Several factors leave the U.S. stock market vulnerable to a correction in the second half of the year, the analysts noted — including corporate earnings estimates, uncertainty around potential Fed rate cuts, the upcoming presidential election, and the limited breadth of the market’s rally.

While earnings estimates have been improving since the start of the year — with analysts now expecting earnings growth of 12% to 13% for 2024 — valuations are rising even faster, said Sam Stovall, chief investment strategist at CFRA.

This could be concerning, Stovall told MarketWatch. “We have to see whether the rising stock prices and price-to-earnings ratios are actually the result of the market expecting better earnings,” he said.
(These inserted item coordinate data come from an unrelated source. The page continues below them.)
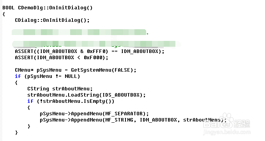Click the first blurred green comment line
This screenshot has height=141, width=265.
pyautogui.click(x=80, y=32)
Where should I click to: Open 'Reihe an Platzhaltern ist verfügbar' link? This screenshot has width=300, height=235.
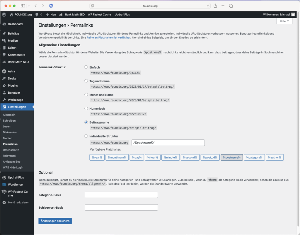(109, 38)
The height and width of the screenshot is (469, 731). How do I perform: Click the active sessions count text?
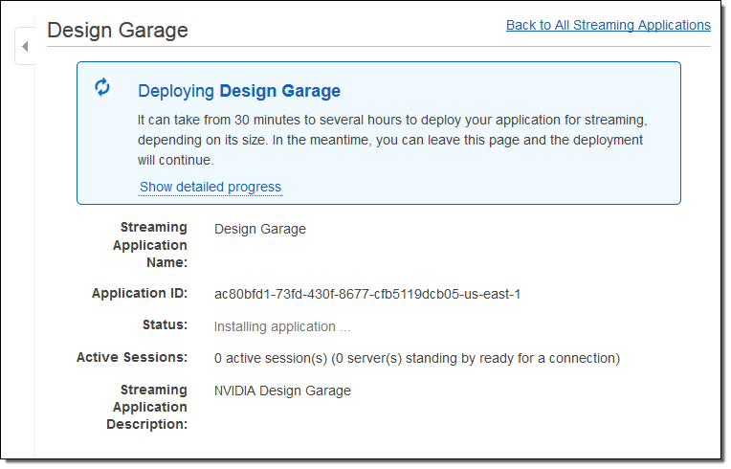[416, 358]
For now, as investors wait for the second-quarter earnings season to kick off, such data is mostly on the back burner, he added.

Investors are even more concerned about persistent inflation, which together with growth data will influence the timing and magnitude of any interest-rate cuts by the Fed this year, said William Northey, investment director at U.S. Bank. While the Fed has forecasted only one rate cut for the rest of the year, fed-funds futures traders are currently pricing in two cuts starting in September, according to the CME FedWatch Tool.

The most important inflation-related data point to be released next week is the personal-consumption expenditures, or PCE, price index due out Friday. James Ragan, director of wealth-management research at D.A. Davidson, expects the PCE numbers for May to confirm that inflation is slowing, as was reflected in consumer-price index data released earlier this month.

Stovall echoed that point, saying he expects both the headline and core PCE inflation figures to be lower than in the previous month, which may bode well for the stock market.

Meanwhile, economic-growth data remains another major focus, as the market is expecting U.S. GDP growth to slow but stay positive, Ragan noted. “If we get weaker data, it’s not necessarily bad for the market,” he said, as that could spur the Fed to move quicker on rate cuts. “Bad news is good news — as long as it’s not too bad news.”

For the stock market to continue its rally, investors will need to see a broadening of the rally from both a price perspective and an earnings-contribution perspective, said U.S. Bank’s Northey. He observed that so far this year, the stock market’s strength has mostly been driven by megacap tech companies like Nvidia Corp., due to their outsized earnings growth and excitement around artificial intelligence applications.

The S&P 500’s 14.6% gain so far this year has mostly been driven by its information-technology sector, which has risen 28.7%, and its communication-services sector, which has advanced 24.8%, according to FactSet data.

“If the economy is achieving a soft landing and stays positive, we would expect to see better participation from some of the cyclical sectors such as energy, financials, materials, and industrials,” Ragan said. “We should watch those sectors pretty carefully; if they start to perform better, that’s how we’ll have a more sustainable rally.”

U.S. stocks ended this past week higher, with the Dow Jones Industrial Average up 561.17 points, or 1.5%, to 39,150.33, according to Dow Jones Market Data. The S&P 500 finished the week up 33.02 points, or 0.6%, at 5,464.62, while the Nasdaq Composite closed the week up 33.02 points, or 0.6%, at 5,464.62.